▶ _ABOUT THIS TASK_: Every record here needs to be duplicated exactly.

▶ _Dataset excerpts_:
*** Begin section ***
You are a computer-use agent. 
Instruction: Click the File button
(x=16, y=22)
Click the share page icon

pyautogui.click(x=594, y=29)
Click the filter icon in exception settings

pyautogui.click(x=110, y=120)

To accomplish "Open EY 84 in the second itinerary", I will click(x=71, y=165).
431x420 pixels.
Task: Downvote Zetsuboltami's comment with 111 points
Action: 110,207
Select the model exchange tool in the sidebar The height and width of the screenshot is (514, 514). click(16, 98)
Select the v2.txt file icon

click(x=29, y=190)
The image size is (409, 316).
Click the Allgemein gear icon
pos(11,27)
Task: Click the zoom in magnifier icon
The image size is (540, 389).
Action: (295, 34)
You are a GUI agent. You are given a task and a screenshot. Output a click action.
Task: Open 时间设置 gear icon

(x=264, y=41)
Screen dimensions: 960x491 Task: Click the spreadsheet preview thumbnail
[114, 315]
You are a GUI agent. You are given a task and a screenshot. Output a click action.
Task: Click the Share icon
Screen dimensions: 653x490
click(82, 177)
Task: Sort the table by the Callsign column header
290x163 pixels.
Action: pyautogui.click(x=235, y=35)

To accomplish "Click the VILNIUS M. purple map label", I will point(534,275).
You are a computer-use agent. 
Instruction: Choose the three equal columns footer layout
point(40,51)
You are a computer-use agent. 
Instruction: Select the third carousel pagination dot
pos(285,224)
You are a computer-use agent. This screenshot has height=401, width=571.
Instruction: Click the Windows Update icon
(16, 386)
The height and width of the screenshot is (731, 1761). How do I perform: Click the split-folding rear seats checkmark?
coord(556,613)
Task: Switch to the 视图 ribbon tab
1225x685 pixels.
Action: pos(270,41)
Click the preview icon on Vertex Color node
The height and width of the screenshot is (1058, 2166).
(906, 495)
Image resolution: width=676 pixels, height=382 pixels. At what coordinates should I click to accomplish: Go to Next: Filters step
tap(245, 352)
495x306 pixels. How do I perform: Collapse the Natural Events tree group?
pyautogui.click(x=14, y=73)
*** End section ***
▶ _RESPONSE TO THE TASK_:
You are a computer-use agent. 
Instruction: Click the File button
(x=16, y=22)
Click the share page icon

pyautogui.click(x=594, y=29)
Click the filter icon in exception settings

pyautogui.click(x=110, y=120)

To accomplish "Open EY 84 in the second itinerary", I will click(x=71, y=165).
431x420 pixels.
Task: Downvote Zetsuboltami's comment with 111 points
Action: 110,207
Select the model exchange tool in the sidebar The height and width of the screenshot is (514, 514). click(16, 98)
Select the v2.txt file icon

click(x=29, y=190)
The image size is (409, 316).
Click the Allgemein gear icon
pos(11,27)
Task: Click the zoom in magnifier icon
The image size is (540, 389).
Action: (295, 34)
You are a GUI agent. You are given a task and a screenshot. Output a click action.
Task: Open 时间设置 gear icon

(x=264, y=41)
Screen dimensions: 960x491 Task: Click the spreadsheet preview thumbnail
[114, 315]
You are a GUI agent. You are given a task and a screenshot. Output a click action.
Task: Click the Share icon
Screen dimensions: 653x490
click(82, 177)
Task: Sort the table by the Callsign column header
290x163 pixels.
Action: pyautogui.click(x=235, y=35)

To accomplish "Click the VILNIUS M. purple map label", I will point(534,275).
You are a computer-use agent. 
Instruction: Choose the three equal columns footer layout
point(40,51)
You are a computer-use agent. 
Instruction: Select the third carousel pagination dot
pos(285,224)
You are a computer-use agent. This screenshot has height=401, width=571.
Instruction: Click the Windows Update icon
(16, 386)
The height and width of the screenshot is (731, 1761). How do I perform: Click the split-folding rear seats checkmark?
coord(556,613)
Task: Switch to the 视图 ribbon tab
1225x685 pixels.
Action: pos(270,41)
Click the preview icon on Vertex Color node
The height and width of the screenshot is (1058, 2166).
(906, 495)
Image resolution: width=676 pixels, height=382 pixels. At what coordinates should I click to accomplish: Go to Next: Filters step
tap(245, 352)
495x306 pixels. How do I perform: Collapse the Natural Events tree group?
pyautogui.click(x=14, y=73)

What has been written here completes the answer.